Replication Kinetics for Divergent Type 1 Human Immunodeficiency Viruses Using Quantitative SYBR Green I Real-Time Polymerase Chain Reaction

Abstract
A quantitative and sensitive measure of human immunodeficiency virus type 1 (HIV-1) replication is quantitative real-time polymerase chain reaction (PCR). Real-time PCR using SYBR green I and oligonucleotide primers that amplify early, intermediate, and late products of reverse transcription were optimized to measure HIV-1 replication of clade A, B, C, and D HIV-1 isolates in peripheral blood lymphocytes and in both transformed and viral-transformed CD4+ lymphocyte cell lines.
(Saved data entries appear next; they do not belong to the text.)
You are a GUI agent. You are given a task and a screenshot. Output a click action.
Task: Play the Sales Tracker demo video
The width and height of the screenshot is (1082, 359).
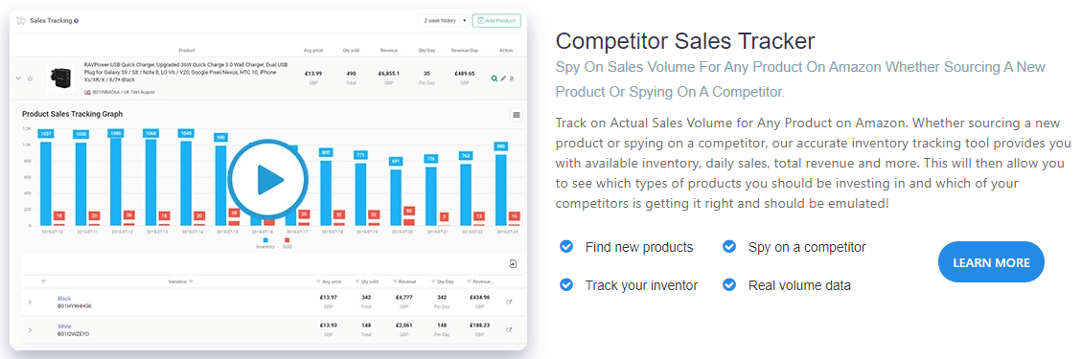point(267,180)
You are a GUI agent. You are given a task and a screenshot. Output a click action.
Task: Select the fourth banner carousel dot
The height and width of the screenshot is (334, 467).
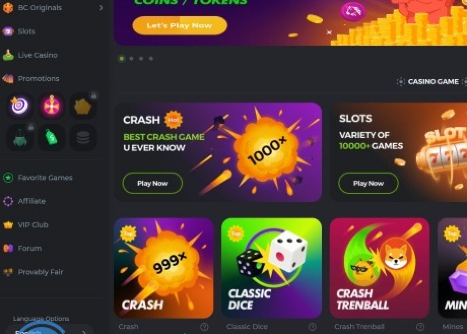151,58
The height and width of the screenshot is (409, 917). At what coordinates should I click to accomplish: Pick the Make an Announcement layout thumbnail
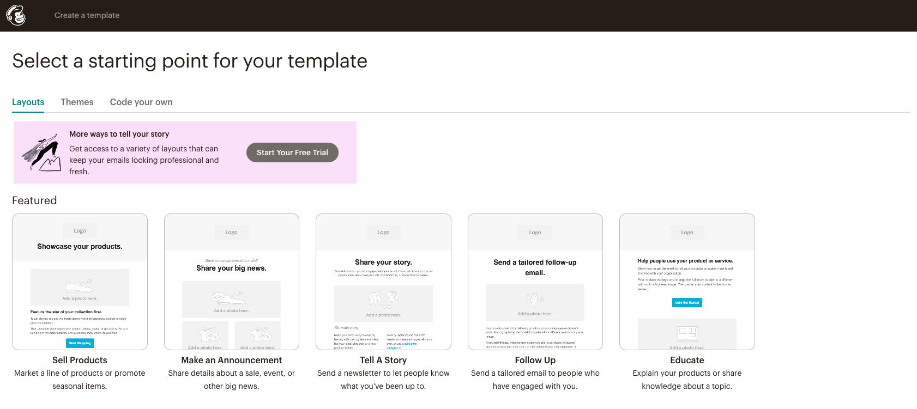click(232, 282)
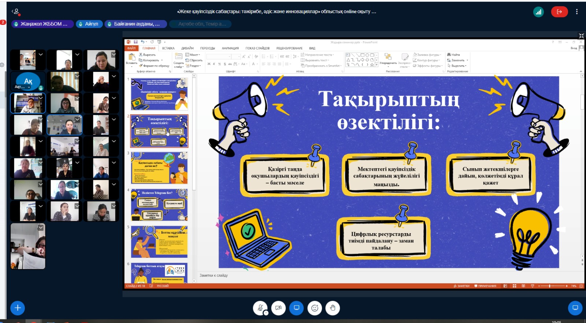Open the emoji reactions button

pyautogui.click(x=315, y=308)
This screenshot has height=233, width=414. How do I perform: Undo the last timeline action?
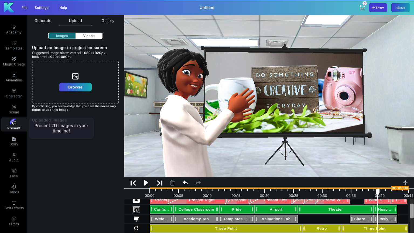(185, 183)
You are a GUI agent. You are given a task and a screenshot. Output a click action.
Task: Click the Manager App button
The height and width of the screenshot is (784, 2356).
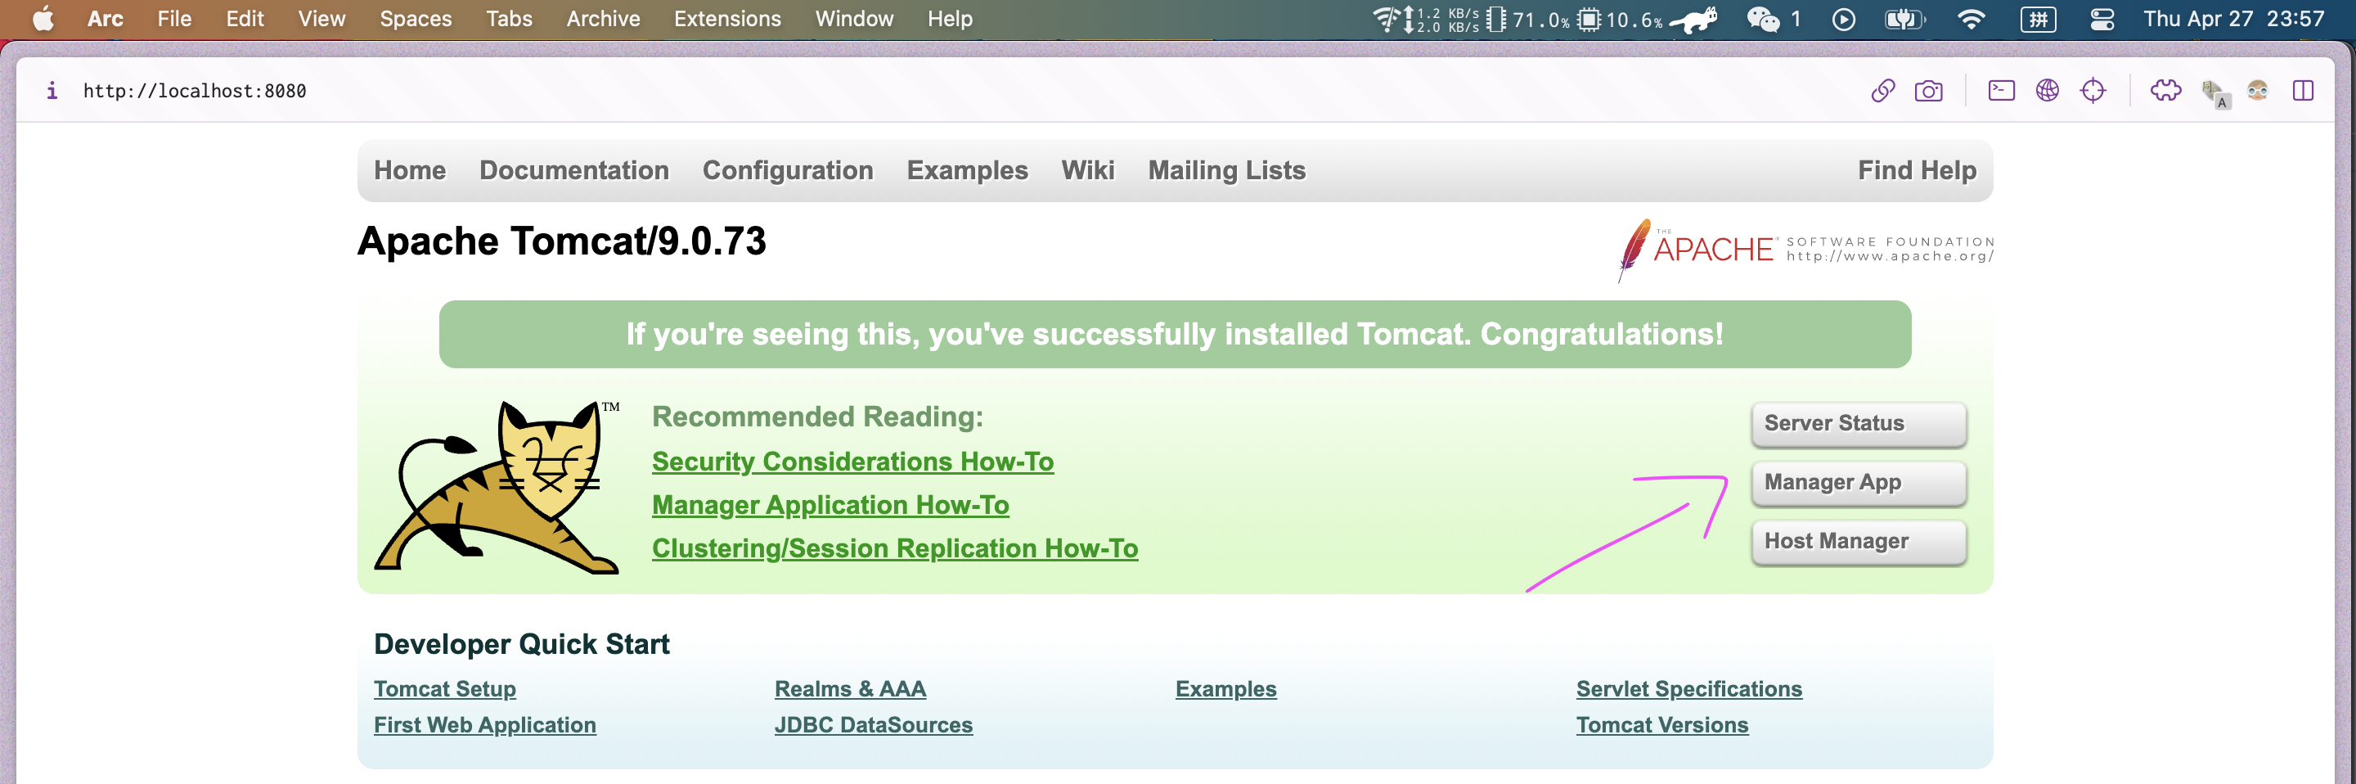pos(1858,483)
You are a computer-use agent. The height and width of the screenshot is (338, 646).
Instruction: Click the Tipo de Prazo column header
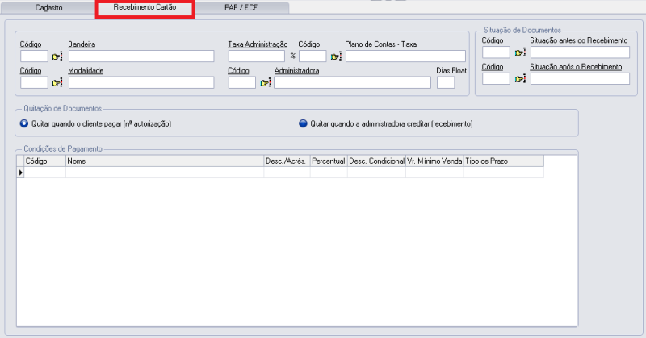(503, 161)
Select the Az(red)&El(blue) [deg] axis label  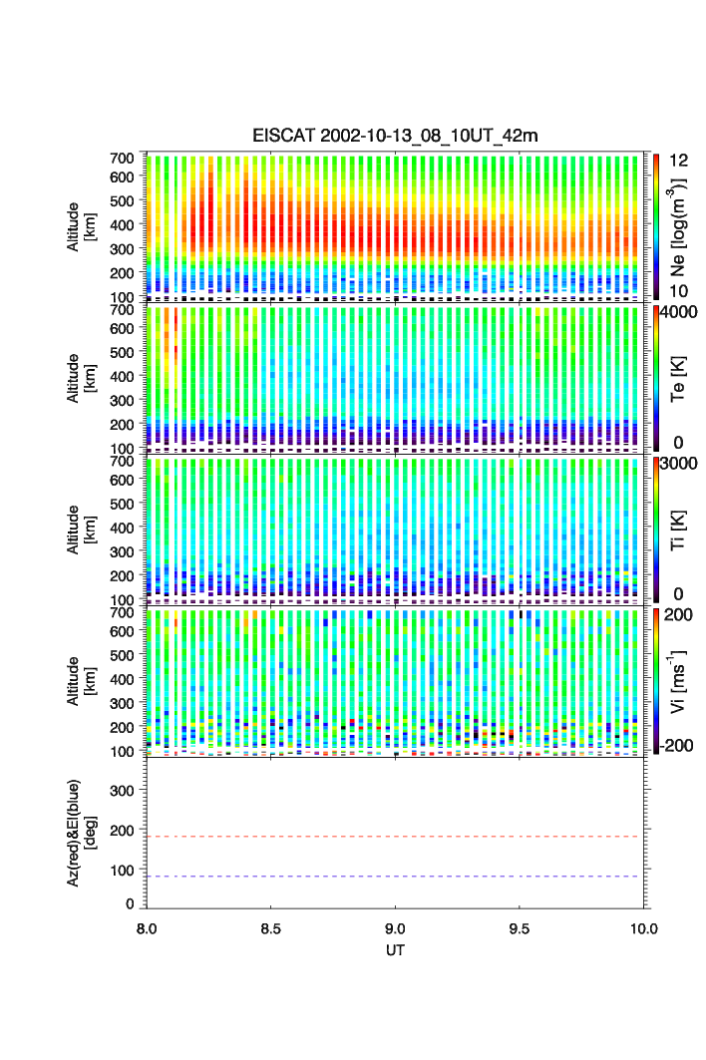[81, 834]
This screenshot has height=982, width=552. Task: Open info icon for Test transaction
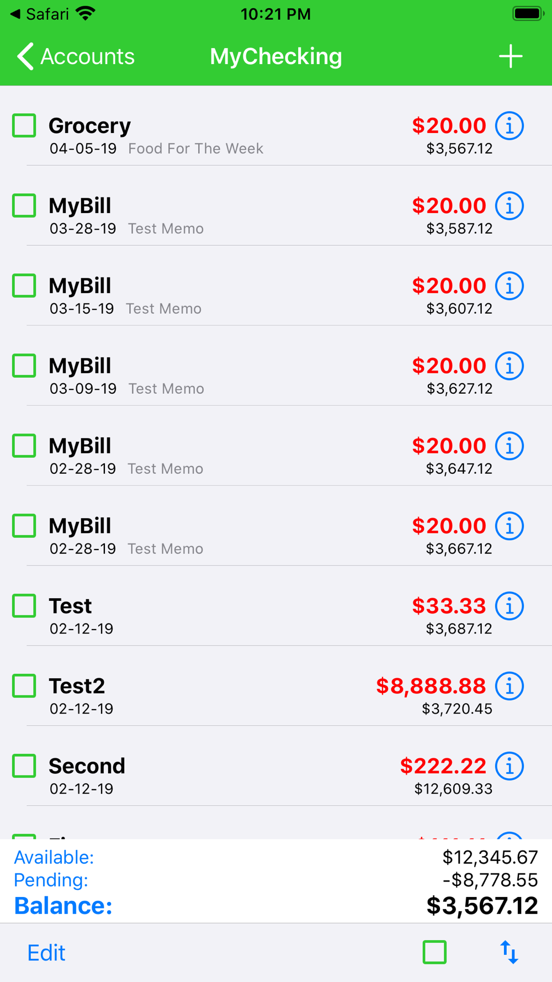tap(509, 606)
Real-time PCR can detect HIV-1 replication as early as 1 hr postinfection and demonstrates that in established cell lines cDNA can be detected as early as 4 hr postinfection. The first round of HIV-1 replication in established cell lines is complete between 12 and 24 hr postinfection. Furthermore, real-time PCR can detect HIV-1 replication in fewer than 0.1% of cells. Patient isolates replicated at different rates in peripheral blood lymphocytes, with viral cDNA peaking between 48 and 120 hr, depending on the virus being studied. Real-time PCR differentiated the mechanisms of action of drugs targeted at HIV-1 entry, reverse transcription, and proteolytic processing and identified differences in the kinetics of reverse transcription between zidovudine-sensitive and zidovudine-resistant HIV in the presence of zidovudine. In summary, real-time PCR using SYBR green I dye is a sensitive, quantitative, and reproducible measure of replication kinetics for a variety of group M HIV-1 isolates.